• ASSIGNMENT
Set down the records that follow exactly, every line of them.
Top of EXCERPTED DATA
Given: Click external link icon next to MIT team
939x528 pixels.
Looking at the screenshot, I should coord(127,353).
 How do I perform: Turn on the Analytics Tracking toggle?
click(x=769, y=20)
Bottom of EXCERPTED DATA
• EXERCISE ANSWER
Given: Click external link icon next to MIT team
939x528 pixels.
Looking at the screenshot, I should coord(127,353).
 How do I perform: Turn on the Analytics Tracking toggle?
click(x=769, y=20)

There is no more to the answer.